Please could you give again the lines from the one holding "Screen dimensions: 1280x586" through the final line of the data below, exactly, with no other lines?

• Stored data entries
________________________
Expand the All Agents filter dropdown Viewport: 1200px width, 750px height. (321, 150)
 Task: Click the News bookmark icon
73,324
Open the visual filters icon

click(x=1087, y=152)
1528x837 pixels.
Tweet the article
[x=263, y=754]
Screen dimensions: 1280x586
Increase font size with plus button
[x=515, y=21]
________________________
• TASK RESULT
Screen dimensions: 1280x586
Increase font size with plus button
[x=515, y=21]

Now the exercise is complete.